皮膚と羽毛の質感から大部分が鱗で覆われていたと考えられていますが、大型の近縁種に羽毛があったことから、タルボサウルスにも羽毛があった可能性が高いといえます。

食性論争と狩りのスタイル

タルボサウルスは、緑豊かな湿気の多い土地に生息し、一頭あたりの寿命は25~28歳でした。
彼らは同地における最大級の捕食者であり、主に草食恐竜のサウロロフスやディノケイルスなどを襲っていたと考えられています。

ハンター説とスカベンジャー説

その食性に関しては、積極的に狩りをしていたハンター説と、死肉をあさるスカベンジャー説の2つが相変わらず議論されています。
しかし、ティラノサウルスと同じく、普段は獲物を狩り、二進も三進もいかなくなった時だけ死骸を食べていたと推測されています。

食物連鎖の頂点

ハドロサウルス科のサウロロフスや竜脚形類のネメグトサウルスといった他の大型恐竜を捕えて食べていたと考えられており、タルボサウルスは食物連鎖の頂点に君臨していたようです。

豊富な化石記録

タルボサウルスは、大型の獣脚類恐竜には珍しく、幼体から成体までの標本が発見されており、ティラノサウルス類の成長様式を解明するための鍵となる恐竜です。

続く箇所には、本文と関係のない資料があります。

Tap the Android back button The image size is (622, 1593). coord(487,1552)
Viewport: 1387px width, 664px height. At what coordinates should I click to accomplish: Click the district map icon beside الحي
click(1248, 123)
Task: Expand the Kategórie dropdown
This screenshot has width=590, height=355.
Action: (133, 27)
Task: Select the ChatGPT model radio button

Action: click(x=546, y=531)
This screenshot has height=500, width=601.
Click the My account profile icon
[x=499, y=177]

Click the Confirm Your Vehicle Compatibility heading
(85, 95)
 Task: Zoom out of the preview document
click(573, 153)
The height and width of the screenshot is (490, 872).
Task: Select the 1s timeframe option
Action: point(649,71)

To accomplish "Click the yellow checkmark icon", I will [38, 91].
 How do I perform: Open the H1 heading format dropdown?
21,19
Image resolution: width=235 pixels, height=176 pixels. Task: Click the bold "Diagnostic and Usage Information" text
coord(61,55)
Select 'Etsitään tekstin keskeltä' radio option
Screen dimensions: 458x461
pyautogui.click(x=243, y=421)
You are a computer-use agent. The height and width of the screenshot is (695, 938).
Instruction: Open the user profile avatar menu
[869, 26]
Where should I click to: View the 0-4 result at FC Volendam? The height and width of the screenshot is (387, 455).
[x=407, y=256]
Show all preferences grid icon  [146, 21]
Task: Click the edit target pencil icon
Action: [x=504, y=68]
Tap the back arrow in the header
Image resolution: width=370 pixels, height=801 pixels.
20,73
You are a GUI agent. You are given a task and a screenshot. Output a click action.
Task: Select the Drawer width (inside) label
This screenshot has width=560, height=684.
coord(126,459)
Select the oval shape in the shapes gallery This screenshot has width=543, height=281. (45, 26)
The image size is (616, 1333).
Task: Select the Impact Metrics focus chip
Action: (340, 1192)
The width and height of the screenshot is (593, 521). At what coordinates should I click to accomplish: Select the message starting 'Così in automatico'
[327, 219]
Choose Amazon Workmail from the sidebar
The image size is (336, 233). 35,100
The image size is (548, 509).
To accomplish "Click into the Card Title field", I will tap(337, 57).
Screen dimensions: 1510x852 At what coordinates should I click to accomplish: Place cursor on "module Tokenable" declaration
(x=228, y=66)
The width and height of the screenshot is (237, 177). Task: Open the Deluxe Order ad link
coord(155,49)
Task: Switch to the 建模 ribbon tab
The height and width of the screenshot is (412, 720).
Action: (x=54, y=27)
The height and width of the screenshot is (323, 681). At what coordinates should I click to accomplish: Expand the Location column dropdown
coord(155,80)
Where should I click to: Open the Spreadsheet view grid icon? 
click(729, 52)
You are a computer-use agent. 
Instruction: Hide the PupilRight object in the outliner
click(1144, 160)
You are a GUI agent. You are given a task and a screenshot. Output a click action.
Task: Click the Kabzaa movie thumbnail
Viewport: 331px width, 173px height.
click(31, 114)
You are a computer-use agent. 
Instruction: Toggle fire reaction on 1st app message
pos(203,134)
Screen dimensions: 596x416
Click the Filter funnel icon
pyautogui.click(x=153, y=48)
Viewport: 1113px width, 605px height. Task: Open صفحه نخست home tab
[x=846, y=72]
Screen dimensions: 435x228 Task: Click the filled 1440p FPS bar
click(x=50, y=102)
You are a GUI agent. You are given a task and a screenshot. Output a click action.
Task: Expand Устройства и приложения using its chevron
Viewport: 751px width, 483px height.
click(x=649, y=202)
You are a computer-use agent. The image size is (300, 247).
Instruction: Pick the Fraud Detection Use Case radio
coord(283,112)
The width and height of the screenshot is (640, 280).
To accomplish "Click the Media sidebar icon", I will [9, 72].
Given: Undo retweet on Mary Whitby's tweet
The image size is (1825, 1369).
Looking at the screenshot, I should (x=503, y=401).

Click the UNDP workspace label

タルボサウルスの化石はモンゴルのゴビ砂漠や中国で30体ほど見つかっており、近似種とされるティラノサウルスよりも多く発見されています。

成長過程の解明

子供から大人になるまでの過程が確認できる標本の存在が、ティラノサウルス類の成長様式を解明する上で、研究者にとって非常に良い材料となりました。

喉袋の可能性

全身骨格や皮膚の印象化石も知られており、喉袋の存在を示唆するユニークな特徴も見つかっています。

分類論争の決着

タルボサウルスは、あまりにもティラノサウルスとそっくりなため、発見された当初はアジアに適応したティラノサウルスの一種だと思われていました。
しかし、頭蓋骨の構造がティラノサウルスと全く違うことや、上腕骨と大腿骨の比率が異なることなどが確認され、現在では全く異なる種として扱われています。
真正面から頭骨を見比べると、タルボサウルスの方がやや顔が細く、顎の上下幅が短いという違いが見られます。